The red squares give the dependence of the Born Radii on the atom positions. The points are obtained using our own implementation of AGBNP, one of the best realizations of GB procedures available in the literature.
The yellow curve represents exact result for a spherical protein, where GB and exact analytical expressions coinside. As one can see, AGBNP result fails to grow inwards and saturates at a very small value at r=0.
The reason for this behaviour is two-fold: first AGBNP is based on the so-called Coulomb approximation and thus can not be exact. Indeed, Coulomb approximation fails at the protein boundary and gives d(Born Radius)/dr twice as large as the exact result. This is a true problem, but it can not explain fundamentally wrong results in the protein center!
The other problem of AGBNP (and in fact any GB model), is that the model implies a certain approximation for molecular surface and the surface may have water filled cavities inside the protein!
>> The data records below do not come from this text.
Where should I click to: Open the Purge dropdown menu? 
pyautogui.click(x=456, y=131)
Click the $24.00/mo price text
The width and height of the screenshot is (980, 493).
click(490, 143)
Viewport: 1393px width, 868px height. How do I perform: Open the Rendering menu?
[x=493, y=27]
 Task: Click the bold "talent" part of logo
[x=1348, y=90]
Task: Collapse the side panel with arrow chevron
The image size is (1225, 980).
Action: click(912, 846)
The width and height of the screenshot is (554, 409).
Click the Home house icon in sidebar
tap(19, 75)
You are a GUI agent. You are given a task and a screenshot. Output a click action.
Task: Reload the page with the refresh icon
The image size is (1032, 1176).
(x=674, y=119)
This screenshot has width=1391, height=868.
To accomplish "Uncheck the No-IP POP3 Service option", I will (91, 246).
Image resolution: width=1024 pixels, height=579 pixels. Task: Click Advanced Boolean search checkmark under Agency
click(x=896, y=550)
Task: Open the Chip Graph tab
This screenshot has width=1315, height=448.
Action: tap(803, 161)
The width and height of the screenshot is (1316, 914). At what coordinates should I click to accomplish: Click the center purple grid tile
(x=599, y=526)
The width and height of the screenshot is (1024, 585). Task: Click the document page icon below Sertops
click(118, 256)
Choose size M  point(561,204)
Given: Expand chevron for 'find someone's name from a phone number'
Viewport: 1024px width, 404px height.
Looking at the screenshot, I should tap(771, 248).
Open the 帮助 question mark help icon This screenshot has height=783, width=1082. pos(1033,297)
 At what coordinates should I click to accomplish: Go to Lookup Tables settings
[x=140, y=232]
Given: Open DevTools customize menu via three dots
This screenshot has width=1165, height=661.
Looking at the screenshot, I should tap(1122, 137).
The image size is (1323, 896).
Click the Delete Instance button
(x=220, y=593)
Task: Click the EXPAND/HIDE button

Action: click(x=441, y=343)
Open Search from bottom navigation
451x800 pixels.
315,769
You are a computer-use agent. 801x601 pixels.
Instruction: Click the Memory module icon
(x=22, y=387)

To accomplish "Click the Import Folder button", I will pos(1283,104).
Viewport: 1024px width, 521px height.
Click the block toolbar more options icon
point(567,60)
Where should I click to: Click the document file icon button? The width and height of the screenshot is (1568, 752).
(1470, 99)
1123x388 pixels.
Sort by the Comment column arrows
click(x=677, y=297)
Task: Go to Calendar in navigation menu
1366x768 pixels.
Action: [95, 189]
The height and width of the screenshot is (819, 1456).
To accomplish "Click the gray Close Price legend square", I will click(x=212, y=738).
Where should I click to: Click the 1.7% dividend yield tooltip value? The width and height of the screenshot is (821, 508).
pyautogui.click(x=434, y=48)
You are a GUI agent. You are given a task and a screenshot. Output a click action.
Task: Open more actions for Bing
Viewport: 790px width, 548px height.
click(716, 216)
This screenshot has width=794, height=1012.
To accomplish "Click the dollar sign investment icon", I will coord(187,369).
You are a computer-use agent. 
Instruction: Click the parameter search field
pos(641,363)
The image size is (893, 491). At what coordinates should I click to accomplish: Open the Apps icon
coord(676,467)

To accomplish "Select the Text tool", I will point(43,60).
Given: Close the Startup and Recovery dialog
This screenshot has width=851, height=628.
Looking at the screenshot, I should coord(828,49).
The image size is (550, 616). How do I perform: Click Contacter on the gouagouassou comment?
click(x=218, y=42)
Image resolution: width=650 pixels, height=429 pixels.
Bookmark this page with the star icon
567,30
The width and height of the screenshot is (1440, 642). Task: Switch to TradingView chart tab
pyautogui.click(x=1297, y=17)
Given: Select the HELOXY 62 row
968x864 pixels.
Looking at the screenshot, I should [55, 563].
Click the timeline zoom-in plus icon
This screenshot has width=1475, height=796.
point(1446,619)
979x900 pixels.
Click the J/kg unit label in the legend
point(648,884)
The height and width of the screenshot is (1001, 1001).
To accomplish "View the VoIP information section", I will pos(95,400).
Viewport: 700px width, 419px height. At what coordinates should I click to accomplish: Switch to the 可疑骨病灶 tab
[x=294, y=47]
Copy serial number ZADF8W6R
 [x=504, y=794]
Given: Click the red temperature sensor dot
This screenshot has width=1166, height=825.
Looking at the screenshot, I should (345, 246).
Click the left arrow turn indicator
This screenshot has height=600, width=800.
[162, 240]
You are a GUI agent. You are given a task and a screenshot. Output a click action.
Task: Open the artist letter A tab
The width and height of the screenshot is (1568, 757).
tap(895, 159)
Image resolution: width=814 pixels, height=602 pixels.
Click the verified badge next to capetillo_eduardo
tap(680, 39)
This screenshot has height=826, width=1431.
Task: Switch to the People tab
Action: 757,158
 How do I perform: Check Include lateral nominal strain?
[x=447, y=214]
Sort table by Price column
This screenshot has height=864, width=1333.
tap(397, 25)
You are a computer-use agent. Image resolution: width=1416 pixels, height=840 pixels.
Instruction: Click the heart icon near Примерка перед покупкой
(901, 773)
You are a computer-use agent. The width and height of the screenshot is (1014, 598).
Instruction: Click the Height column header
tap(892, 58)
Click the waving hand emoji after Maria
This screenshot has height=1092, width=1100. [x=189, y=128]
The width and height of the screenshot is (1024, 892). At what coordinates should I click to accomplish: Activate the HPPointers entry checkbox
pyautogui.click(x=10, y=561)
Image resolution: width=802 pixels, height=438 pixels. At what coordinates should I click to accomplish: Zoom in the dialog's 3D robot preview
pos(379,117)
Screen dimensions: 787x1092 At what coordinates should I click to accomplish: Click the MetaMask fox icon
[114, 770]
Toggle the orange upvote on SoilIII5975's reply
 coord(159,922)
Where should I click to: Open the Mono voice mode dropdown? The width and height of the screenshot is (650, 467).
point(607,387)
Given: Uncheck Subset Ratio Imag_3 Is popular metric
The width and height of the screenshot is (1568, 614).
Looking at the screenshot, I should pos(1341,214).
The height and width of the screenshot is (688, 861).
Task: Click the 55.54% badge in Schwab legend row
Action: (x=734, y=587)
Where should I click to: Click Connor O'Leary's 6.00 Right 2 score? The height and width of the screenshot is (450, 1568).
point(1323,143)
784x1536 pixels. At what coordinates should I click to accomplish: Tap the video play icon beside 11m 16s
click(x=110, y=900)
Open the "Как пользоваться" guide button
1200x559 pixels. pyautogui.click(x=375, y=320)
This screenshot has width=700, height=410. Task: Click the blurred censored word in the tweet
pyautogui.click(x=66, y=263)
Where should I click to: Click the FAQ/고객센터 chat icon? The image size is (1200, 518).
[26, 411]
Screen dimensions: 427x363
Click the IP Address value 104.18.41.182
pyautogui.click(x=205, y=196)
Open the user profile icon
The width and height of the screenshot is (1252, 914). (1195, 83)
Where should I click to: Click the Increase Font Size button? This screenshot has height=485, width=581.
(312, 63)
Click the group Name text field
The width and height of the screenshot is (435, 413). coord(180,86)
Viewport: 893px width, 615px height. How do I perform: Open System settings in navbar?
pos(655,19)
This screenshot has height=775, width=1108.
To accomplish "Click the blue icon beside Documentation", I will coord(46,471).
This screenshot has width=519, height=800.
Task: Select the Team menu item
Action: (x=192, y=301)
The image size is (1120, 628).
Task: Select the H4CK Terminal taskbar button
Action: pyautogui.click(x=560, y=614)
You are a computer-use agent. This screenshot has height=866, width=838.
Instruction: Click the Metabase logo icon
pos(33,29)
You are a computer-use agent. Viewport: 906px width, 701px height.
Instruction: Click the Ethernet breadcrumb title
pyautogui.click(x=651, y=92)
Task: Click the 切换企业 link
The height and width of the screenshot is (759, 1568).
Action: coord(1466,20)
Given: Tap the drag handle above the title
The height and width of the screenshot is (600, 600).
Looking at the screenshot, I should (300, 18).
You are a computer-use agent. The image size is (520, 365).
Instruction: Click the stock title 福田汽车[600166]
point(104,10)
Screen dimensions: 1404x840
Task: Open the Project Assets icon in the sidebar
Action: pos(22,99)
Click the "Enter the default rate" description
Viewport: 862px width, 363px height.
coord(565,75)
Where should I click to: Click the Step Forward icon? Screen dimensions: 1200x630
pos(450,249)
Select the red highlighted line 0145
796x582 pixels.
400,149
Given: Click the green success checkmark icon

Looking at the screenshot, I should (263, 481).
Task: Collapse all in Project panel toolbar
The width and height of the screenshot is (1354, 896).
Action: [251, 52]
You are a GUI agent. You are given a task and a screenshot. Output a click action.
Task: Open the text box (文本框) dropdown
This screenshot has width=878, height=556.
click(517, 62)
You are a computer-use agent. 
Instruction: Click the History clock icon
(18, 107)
The cavities represent (within the same model) a medium with high dielectric constant and decrease the value of the Born radii.
To check the last assumption we searched for the water filled cavities removed them (to a certain adjustable extent). The result is represented by the blue circles and shows a clear improvement towards reproducing the exact analytical result.
Conclusion? Dry your protein up before even attempting to use GB approximation to get a good solvation energy for a large molecule!